> [Action item]: Please reproduce the data below exactly, from the first line to the last.

━━━ Data extracts

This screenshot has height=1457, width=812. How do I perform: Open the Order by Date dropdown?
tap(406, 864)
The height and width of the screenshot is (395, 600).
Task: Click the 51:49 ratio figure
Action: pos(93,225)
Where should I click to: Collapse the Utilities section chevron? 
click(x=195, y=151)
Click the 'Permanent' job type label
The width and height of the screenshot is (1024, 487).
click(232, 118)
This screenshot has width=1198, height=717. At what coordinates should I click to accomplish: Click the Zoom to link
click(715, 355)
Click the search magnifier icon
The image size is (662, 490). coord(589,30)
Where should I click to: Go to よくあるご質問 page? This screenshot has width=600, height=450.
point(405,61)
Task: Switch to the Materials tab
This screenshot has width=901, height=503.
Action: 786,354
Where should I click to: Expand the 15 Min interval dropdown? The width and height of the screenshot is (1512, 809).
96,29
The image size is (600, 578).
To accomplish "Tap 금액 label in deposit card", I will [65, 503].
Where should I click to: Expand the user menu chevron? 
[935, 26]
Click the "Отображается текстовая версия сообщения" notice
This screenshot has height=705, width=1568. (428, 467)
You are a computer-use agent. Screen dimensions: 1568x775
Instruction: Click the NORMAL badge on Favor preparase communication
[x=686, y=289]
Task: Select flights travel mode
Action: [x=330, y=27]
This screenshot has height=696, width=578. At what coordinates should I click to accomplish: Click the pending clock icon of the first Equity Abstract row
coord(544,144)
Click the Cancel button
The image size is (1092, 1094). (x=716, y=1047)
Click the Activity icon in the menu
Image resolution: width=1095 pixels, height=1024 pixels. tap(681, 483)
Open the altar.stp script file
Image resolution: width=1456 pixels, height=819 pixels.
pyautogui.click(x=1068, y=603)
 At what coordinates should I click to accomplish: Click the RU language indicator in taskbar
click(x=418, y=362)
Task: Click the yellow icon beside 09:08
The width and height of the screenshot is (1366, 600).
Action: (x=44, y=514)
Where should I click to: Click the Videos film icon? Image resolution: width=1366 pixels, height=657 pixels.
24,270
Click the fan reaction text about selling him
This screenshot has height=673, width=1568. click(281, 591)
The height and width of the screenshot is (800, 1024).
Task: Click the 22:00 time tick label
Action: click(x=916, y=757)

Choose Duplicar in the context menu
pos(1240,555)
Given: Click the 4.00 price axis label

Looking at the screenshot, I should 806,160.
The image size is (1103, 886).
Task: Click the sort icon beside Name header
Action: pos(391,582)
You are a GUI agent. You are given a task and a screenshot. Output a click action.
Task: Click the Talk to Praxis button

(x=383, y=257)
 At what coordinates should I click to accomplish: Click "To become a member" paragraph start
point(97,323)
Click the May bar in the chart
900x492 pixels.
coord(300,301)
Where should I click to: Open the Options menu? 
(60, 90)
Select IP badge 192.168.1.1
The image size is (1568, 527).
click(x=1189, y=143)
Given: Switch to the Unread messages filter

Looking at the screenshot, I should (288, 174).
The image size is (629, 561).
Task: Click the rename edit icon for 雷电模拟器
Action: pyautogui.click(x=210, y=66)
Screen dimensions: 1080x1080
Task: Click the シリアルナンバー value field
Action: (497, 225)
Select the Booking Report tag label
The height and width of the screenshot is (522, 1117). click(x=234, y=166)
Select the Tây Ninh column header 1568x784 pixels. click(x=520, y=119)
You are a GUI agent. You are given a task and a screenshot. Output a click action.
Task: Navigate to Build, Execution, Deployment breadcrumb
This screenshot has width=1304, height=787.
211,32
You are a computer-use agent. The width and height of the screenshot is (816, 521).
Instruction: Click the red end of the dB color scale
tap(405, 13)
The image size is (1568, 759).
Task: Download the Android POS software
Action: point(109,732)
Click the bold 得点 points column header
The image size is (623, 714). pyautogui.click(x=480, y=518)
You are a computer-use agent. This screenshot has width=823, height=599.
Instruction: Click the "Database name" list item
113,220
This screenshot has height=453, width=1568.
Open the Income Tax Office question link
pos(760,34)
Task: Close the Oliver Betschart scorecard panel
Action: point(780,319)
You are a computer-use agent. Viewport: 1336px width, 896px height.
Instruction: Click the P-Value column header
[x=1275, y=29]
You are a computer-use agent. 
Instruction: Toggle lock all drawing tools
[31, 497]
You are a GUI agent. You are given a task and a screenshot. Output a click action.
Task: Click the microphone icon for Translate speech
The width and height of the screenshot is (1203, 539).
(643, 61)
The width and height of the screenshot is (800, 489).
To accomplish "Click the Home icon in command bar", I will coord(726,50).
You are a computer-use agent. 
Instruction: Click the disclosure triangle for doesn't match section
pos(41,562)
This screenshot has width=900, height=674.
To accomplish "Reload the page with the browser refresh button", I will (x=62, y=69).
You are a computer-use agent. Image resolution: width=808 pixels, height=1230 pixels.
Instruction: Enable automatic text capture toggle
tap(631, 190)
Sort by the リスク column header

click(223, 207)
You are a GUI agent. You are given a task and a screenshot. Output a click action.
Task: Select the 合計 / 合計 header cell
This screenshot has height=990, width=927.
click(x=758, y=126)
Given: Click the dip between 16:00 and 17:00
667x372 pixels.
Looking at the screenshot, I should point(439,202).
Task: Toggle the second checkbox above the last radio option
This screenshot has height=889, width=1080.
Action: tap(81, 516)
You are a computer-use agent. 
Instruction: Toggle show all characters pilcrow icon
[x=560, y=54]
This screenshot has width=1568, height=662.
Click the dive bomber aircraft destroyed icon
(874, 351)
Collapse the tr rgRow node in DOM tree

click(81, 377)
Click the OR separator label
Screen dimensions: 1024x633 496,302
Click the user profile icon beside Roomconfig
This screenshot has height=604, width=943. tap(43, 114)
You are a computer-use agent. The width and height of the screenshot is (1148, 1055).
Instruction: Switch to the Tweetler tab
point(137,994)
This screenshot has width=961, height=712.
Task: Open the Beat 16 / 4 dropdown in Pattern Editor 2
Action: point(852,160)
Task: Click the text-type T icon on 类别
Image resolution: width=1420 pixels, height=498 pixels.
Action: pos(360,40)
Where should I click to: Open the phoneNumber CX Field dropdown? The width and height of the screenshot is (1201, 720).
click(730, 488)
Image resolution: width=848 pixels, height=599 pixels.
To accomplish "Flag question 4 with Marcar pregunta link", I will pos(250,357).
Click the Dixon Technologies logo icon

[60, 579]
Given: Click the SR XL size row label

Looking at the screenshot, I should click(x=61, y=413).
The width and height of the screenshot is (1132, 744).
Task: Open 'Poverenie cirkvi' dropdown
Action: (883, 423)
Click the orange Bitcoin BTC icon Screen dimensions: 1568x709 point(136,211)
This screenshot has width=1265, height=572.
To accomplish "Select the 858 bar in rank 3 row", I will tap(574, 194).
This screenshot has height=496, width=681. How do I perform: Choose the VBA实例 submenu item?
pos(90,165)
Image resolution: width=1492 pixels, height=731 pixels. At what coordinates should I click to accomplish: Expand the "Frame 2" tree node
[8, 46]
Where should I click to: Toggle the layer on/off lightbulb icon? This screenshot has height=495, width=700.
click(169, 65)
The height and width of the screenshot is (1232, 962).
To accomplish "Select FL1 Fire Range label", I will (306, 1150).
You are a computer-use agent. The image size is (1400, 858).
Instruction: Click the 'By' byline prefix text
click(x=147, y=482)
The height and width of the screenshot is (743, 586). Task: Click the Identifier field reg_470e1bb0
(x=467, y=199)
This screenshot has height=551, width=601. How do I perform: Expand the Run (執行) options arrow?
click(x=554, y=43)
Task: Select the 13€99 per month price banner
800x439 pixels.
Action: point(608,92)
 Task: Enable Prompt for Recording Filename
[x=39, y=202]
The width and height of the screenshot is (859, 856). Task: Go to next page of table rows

━━━━━━

> [Answer to this problem]:
This screenshot has height=1457, width=812. How do I perform: Open the Order by Date dropdown?
tap(406, 864)
The height and width of the screenshot is (395, 600).
Task: Click the 51:49 ratio figure
Action: pos(93,225)
Where should I click to: Collapse the Utilities section chevron? 
click(x=195, y=151)
Click the 'Permanent' job type label
The width and height of the screenshot is (1024, 487).
click(232, 118)
This screenshot has width=1198, height=717. At what coordinates should I click to accomplish: Click the Zoom to link
click(715, 355)
Click the search magnifier icon
The image size is (662, 490). coord(589,30)
Where should I click to: Go to よくあるご質問 page? This screenshot has width=600, height=450.
point(405,61)
Task: Switch to the Materials tab
This screenshot has width=901, height=503.
Action: 786,354
Where should I click to: Expand the 15 Min interval dropdown? The width and height of the screenshot is (1512, 809).
96,29
The image size is (600, 578).
To accomplish "Tap 금액 label in deposit card", I will [65, 503].
Where should I click to: Expand the user menu chevron? 
[935, 26]
Click the "Отображается текстовая версия сообщения" notice
This screenshot has height=705, width=1568. (428, 467)
You are a computer-use agent. Screen dimensions: 1568x775
Instruction: Click the NORMAL badge on Favor preparase communication
[x=686, y=289]
Task: Select flights travel mode
Action: [x=330, y=27]
This screenshot has height=696, width=578. At what coordinates should I click to accomplish: Click the pending clock icon of the first Equity Abstract row
coord(544,144)
Click the Cancel button
The image size is (1092, 1094). (x=716, y=1047)
Click the Activity icon in the menu
Image resolution: width=1095 pixels, height=1024 pixels. tap(681, 483)
Open the altar.stp script file
Image resolution: width=1456 pixels, height=819 pixels.
pyautogui.click(x=1068, y=603)
 At what coordinates should I click to accomplish: Click the RU language indicator in taskbar
click(x=418, y=362)
Task: Click the yellow icon beside 09:08
The width and height of the screenshot is (1366, 600).
Action: (x=44, y=514)
Where should I click to: Click the Videos film icon? Image resolution: width=1366 pixels, height=657 pixels.
24,270
Click the fan reaction text about selling him
This screenshot has height=673, width=1568. click(281, 591)
The height and width of the screenshot is (800, 1024).
Task: Click the 22:00 time tick label
Action: click(x=916, y=757)

Choose Duplicar in the context menu
pos(1240,555)
Given: Click the 4.00 price axis label

Looking at the screenshot, I should 806,160.
The image size is (1103, 886).
Task: Click the sort icon beside Name header
Action: pos(391,582)
You are a GUI agent. You are given a task and a screenshot. Output a click action.
Task: Click the Talk to Praxis button

(x=383, y=257)
 At what coordinates should I click to accomplish: Click "To become a member" paragraph start
point(97,323)
Click the May bar in the chart
900x492 pixels.
coord(300,301)
Where should I click to: Open the Options menu? 
(60, 90)
Select IP badge 192.168.1.1
The image size is (1568, 527).
click(x=1189, y=143)
Given: Switch to the Unread messages filter

Looking at the screenshot, I should (288, 174).
The image size is (629, 561).
Task: Click the rename edit icon for 雷电模拟器
Action: pyautogui.click(x=210, y=66)
Screen dimensions: 1080x1080
Task: Click the シリアルナンバー value field
Action: (497, 225)
Select the Booking Report tag label
The height and width of the screenshot is (522, 1117). click(x=234, y=166)
Select the Tây Ninh column header 1568x784 pixels. click(x=520, y=119)
You are a GUI agent. You are given a task and a screenshot. Output a click action.
Task: Navigate to Build, Execution, Deployment breadcrumb
This screenshot has width=1304, height=787.
211,32
You are a computer-use agent. The width and height of the screenshot is (816, 521).
Instruction: Click the red end of the dB color scale
tap(405, 13)
The image size is (1568, 759).
Task: Download the Android POS software
Action: point(109,732)
Click the bold 得点 points column header
The image size is (623, 714). pyautogui.click(x=480, y=518)
You are a computer-use agent. This screenshot has width=823, height=599.
Instruction: Click the "Database name" list item
113,220
This screenshot has height=453, width=1568.
Open the Income Tax Office question link
pos(760,34)
Task: Close the Oliver Betschart scorecard panel
Action: point(780,319)
You are a computer-use agent. Viewport: 1336px width, 896px height.
Instruction: Click the P-Value column header
[x=1275, y=29]
You are a computer-use agent. 
Instruction: Toggle lock all drawing tools
[31, 497]
You are a GUI agent. You are given a task and a screenshot. Output a click action.
Task: Click the microphone icon for Translate speech
The width and height of the screenshot is (1203, 539).
(643, 61)
The width and height of the screenshot is (800, 489).
To accomplish "Click the Home icon in command bar", I will coord(726,50).
You are a computer-use agent. 
Instruction: Click the disclosure triangle for doesn't match section
pos(41,562)
This screenshot has width=900, height=674.
To accomplish "Reload the page with the browser refresh button", I will (x=62, y=69).
You are a computer-use agent. Image resolution: width=808 pixels, height=1230 pixels.
Instruction: Enable automatic text capture toggle
tap(631, 190)
Sort by the リスク column header

click(223, 207)
You are a GUI agent. You are given a task and a screenshot. Output a click action.
Task: Select the 合計 / 合計 header cell
This screenshot has height=990, width=927.
click(x=758, y=126)
Given: Click the dip between 16:00 and 17:00
667x372 pixels.
Looking at the screenshot, I should point(439,202).
Task: Toggle the second checkbox above the last radio option
This screenshot has height=889, width=1080.
Action: tap(81, 516)
You are a computer-use agent. 
Instruction: Toggle show all characters pilcrow icon
[x=560, y=54]
This screenshot has width=1568, height=662.
Click the dive bomber aircraft destroyed icon
(874, 351)
Collapse the tr rgRow node in DOM tree

click(81, 377)
Click the OR separator label
Screen dimensions: 1024x633 496,302
Click the user profile icon beside Roomconfig
This screenshot has height=604, width=943. tap(43, 114)
You are a computer-use agent. The width and height of the screenshot is (1148, 1055).
Instruction: Switch to the Tweetler tab
point(137,994)
This screenshot has width=961, height=712.
Task: Open the Beat 16 / 4 dropdown in Pattern Editor 2
Action: point(852,160)
Task: Click the text-type T icon on 类别
Image resolution: width=1420 pixels, height=498 pixels.
Action: pos(360,40)
Where should I click to: Open the phoneNumber CX Field dropdown? The width and height of the screenshot is (1201, 720).
click(730, 488)
Image resolution: width=848 pixels, height=599 pixels.
To accomplish "Flag question 4 with Marcar pregunta link", I will pos(250,357).
Click the Dixon Technologies logo icon

[60, 579]
Given: Click the SR XL size row label

Looking at the screenshot, I should click(x=61, y=413).
The width and height of the screenshot is (1132, 744).
Task: Open 'Poverenie cirkvi' dropdown
Action: (883, 423)
Click the orange Bitcoin BTC icon Screen dimensions: 1568x709 point(136,211)
This screenshot has width=1265, height=572.
To accomplish "Select the 858 bar in rank 3 row", I will tap(574, 194).
This screenshot has height=496, width=681. How do I perform: Choose the VBA实例 submenu item?
pos(90,165)
Image resolution: width=1492 pixels, height=731 pixels. At what coordinates should I click to accomplish: Expand the "Frame 2" tree node
[8, 46]
Where should I click to: Toggle the layer on/off lightbulb icon? This screenshot has height=495, width=700.
click(169, 65)
The height and width of the screenshot is (1232, 962).
To accomplish "Select FL1 Fire Range label", I will (306, 1150).
You are a computer-use agent. The image size is (1400, 858).
Instruction: Click the 'By' byline prefix text
click(x=147, y=482)
The height and width of the screenshot is (743, 586). Task: Click the Identifier field reg_470e1bb0
(x=467, y=199)
This screenshot has height=551, width=601. How do I perform: Expand the Run (執行) options arrow?
click(x=554, y=43)
Task: Select the 13€99 per month price banner
800x439 pixels.
Action: point(608,92)
 Task: Enable Prompt for Recording Filename
[x=39, y=202]
The width and height of the screenshot is (859, 856). Task: Go to next page of table rows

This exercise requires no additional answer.